Jeb Stuart III leveled the pistol at his head. "Sergeant, you are not going anywhere. We are not going anywhere-except forward. There is the enemy. We shall fight him as long as we have breath in us. Is that clear?"

"Uh, yes, sir," Jake said. The barrel of the pistol looked as wide to him as that of his howitzer.

"Call me naive, will they? Call me stupid? Say my career is over?" Stuart muttered, not to Featherston, maybe not even to himself-more likely to some superior who wasn't there, perhaps to his father. He had, Jake realized, decided to die like a hero rather than living on in disgrace. If he took a gun crew to glory with him, so what?

They unhitched the horses and fired a couple of shells at the damnyankees. Stuart made no effort whatever to seek shelter. On the contrary-he stood in the open, defying the Yankees to hit him. In short order, he went down, blood spurting from a neck wound. The gun crew got the horses hitched again in moments. Under Featherston's bellowed orders, they got the howitzer out of there-and Captain Stuart, too. They saved the gun. Stuart died before a doctor saw him.

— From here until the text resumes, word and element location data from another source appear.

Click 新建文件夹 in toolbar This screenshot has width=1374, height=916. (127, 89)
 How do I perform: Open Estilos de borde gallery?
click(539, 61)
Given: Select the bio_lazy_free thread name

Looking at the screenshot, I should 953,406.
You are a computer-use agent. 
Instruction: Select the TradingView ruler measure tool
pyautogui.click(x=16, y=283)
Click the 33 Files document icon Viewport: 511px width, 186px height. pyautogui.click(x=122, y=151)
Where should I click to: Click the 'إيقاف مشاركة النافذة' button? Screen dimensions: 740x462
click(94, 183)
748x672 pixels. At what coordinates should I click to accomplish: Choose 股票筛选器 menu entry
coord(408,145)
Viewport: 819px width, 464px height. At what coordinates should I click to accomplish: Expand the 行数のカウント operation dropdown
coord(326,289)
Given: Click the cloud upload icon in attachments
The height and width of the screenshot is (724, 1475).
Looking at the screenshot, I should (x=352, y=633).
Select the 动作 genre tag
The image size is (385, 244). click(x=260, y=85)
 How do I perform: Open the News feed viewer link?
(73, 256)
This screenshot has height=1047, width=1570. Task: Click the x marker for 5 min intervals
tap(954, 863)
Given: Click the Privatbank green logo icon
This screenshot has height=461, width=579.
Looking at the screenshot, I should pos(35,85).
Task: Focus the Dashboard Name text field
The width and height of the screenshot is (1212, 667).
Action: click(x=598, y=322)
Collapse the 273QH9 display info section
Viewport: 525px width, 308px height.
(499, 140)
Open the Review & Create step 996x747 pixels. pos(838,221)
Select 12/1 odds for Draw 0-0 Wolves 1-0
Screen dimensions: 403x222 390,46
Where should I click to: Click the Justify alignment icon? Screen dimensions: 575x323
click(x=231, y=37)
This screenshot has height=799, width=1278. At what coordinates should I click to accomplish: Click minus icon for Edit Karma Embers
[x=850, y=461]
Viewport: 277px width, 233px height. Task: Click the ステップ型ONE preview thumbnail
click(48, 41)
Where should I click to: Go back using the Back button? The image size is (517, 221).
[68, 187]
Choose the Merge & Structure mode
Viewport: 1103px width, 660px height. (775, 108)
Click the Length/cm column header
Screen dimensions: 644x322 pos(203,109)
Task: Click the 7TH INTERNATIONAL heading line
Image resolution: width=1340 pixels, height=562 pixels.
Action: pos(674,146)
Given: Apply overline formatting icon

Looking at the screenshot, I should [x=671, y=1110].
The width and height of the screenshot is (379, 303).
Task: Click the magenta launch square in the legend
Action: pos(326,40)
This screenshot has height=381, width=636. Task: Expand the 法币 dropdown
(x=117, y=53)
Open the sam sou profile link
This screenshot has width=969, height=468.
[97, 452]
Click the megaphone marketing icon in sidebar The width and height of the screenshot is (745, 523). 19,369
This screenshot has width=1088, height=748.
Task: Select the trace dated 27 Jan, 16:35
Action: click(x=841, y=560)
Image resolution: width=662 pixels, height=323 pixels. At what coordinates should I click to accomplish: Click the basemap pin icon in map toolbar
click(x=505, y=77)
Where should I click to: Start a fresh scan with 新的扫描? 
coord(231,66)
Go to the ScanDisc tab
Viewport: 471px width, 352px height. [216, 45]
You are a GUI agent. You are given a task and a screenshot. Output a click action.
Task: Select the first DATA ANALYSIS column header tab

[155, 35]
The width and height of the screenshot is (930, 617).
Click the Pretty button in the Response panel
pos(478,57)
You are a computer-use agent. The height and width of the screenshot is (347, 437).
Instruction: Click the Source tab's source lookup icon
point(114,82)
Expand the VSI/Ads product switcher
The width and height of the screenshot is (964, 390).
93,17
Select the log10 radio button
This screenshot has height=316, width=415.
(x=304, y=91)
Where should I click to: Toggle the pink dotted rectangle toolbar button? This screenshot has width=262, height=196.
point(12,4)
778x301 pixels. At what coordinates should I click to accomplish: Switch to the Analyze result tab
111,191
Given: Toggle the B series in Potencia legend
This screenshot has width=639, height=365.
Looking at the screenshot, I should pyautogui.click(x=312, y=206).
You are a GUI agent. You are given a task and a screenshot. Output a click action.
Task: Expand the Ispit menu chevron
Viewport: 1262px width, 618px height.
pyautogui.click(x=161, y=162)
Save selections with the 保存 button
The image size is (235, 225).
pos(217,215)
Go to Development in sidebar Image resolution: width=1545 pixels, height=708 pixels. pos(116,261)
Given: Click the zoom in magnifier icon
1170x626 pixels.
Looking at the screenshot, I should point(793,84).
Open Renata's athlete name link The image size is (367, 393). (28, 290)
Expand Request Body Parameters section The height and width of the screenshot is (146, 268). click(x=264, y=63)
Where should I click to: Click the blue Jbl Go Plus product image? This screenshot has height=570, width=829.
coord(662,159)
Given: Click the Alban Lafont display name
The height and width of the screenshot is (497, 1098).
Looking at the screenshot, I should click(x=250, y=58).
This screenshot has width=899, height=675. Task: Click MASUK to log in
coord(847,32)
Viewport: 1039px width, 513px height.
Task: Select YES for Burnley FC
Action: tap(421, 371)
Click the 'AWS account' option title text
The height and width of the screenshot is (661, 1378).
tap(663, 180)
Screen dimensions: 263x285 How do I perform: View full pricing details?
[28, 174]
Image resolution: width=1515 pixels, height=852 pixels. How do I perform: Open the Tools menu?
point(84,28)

Chester Martin wished he'd had a bath any time recently. He wished the same thing about the squad he led. Of course, with so many unburied corpses in the neighborhood-so many corpses all up and down the Roanoke front-the reek of a few unwashed but live bodies would be a relatively small matter.

Turning to the distinguished visitor (without whose presence he wouldn't have cared nearly so much about the bath), he said, "You want to be careful, sir. We're right up at the front now. You give the Rebel snipers even the littlest piece of a target, and they'll drill it. They won't know you're a reporter, not a soldier-and the bastards probably wouldn't care much if they did know."

"Don't you worry about me, Sergeant," Richard Harding Davis answered easily. "I've been up to the front before."

"Yes, sir, I know that," Martin answered. Davis had been up to the front in a good many wars over the past twenty years or so. "I've read a lot of your stuff."

Davis preened. He wasn't a very big man, but extraordinarily handsome, and dressed in green-gray clothes that were the color of a U.S. uniform but much snappier in cut-especially when compared to the dirty, unpressed uniforms all around him. "I'm very glad to hear it," he said. "A writer who didn't have readers would be out of work in a hurry-and then I might have to find an honest job."

He laughed. So did Martin, who asked, "Are you all right, sir?" Handsome or not, Davis was an old geezer-well up into his fifties-and looked a little the worse for wear as he strode along the trench.